* [Page extract]
That which is to be truly called "Chan-like," however, has not any
such accidental, superficial similarities to Chan; it must rather have those
fundamentals which are rooted in the essence of what it means to be a Chan man.
This being so, no matter to what extent an
act is actually performed by a Chan monk, that which does not derive from the
essence of what it means to be a Chan man cannot be called
"Chan-like." Therefore, in order to
discriminate whether something is Chan-like or not, it is necessary to
understand the essence of what it means to be a Chan man. And in order for the essence of what it
means to be a Chan man to be understood, Chan-meaning
itself must be understood.
The understanding of Chan-meaning must
await Chan-religious realization.
What I am here calling "Chan-meaning" is not an intellectual,
conceptual meaning, but it is the living "Chan-Mind" itself. It is impossible to discern clearly
whether or not Chan-meaning is being expressed in a given expression without a
very firm hold on this living Chan-Mind.

* [Information given]
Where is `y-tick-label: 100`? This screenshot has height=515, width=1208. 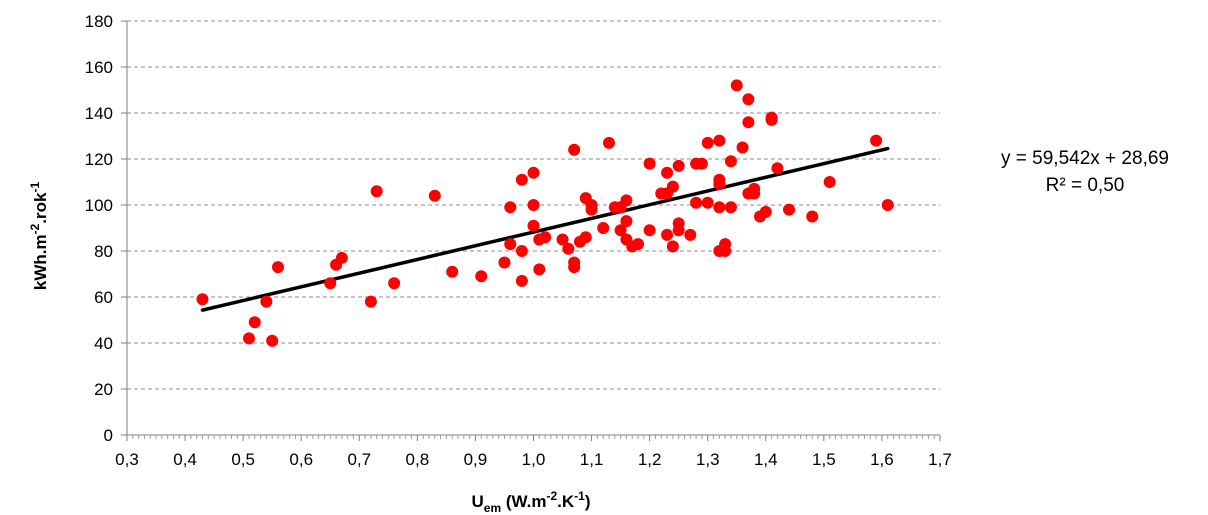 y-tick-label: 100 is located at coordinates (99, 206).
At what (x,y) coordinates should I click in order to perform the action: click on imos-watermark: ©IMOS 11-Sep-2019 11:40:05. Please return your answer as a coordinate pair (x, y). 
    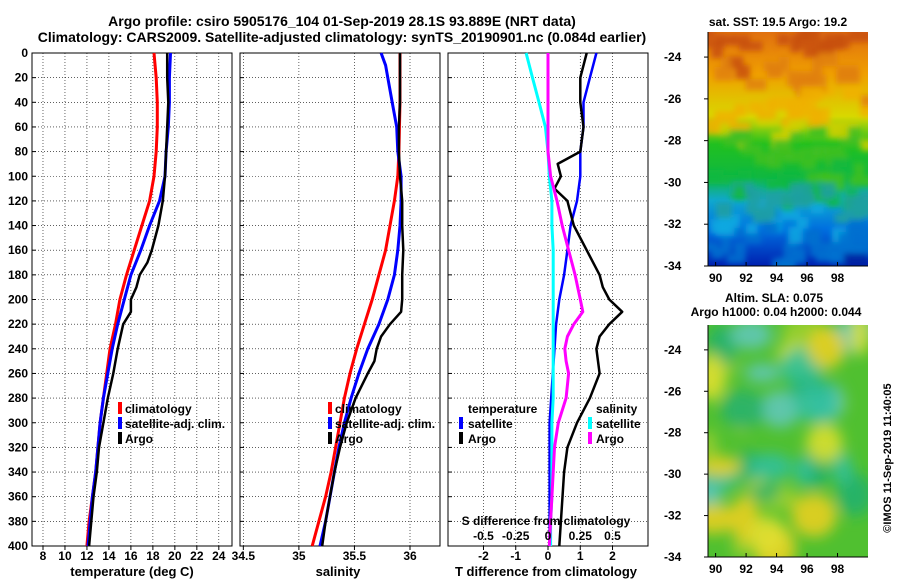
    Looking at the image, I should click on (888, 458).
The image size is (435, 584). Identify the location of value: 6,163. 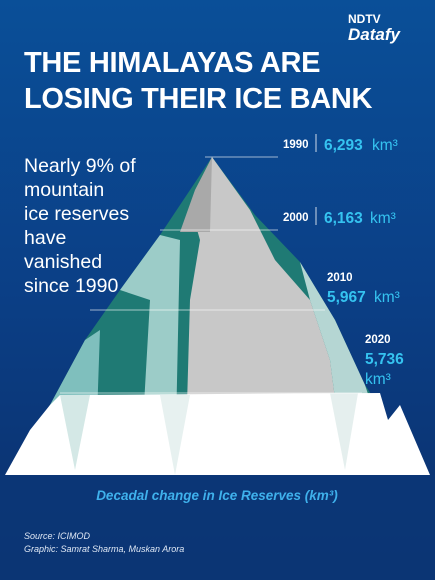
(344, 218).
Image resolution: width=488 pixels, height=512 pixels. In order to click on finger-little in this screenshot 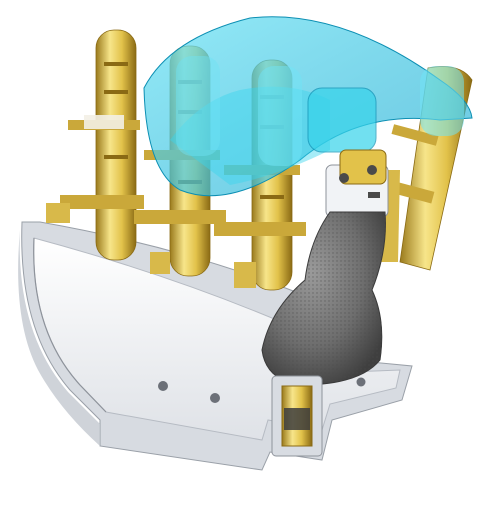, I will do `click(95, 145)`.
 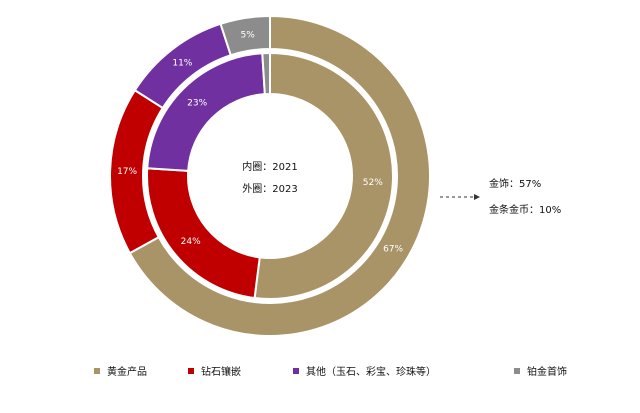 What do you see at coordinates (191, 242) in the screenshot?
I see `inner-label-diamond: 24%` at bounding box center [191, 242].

* [Exercise set]
(a) Reproduce the part of the Chan passage starting with "That which is" and going on through "await Chan-religious realization.", word for word.
(b) Collect every line of the entries that contains the string "should", paying attention to case.

* [Your responses]
(a)
That which is to be truly called "Chan-like," however, has not any
such accidental, superficial similarities to Chan; it must rather have those
fundamentals which are rooted in the essence of what it means to be a Chan man.
This being so, no matter to what extent an
act is actually performed by a Chan monk, that which does not derive from the
essence of what it means to be a Chan man cannot be called
"Chan-like." Therefore, in order to
discriminate whether something is Chan-like or not, it is necessary to
understand the essence of what it means to be a Chan man. And in order for the essence of what it
means to be a Chan man to be understood, Chan-meaning
itself must be understood.
The understanding of Chan-meaning must
await Chan-religious realization.

(b)
At what (x,y) coordinates should I click in order to perform the action: click on imos-watermark: ©IMOS 11-Sep-2019 11:40:05. Please return your answer as a coordinate pair (x, y). 
    Looking at the image, I should click on (888, 458).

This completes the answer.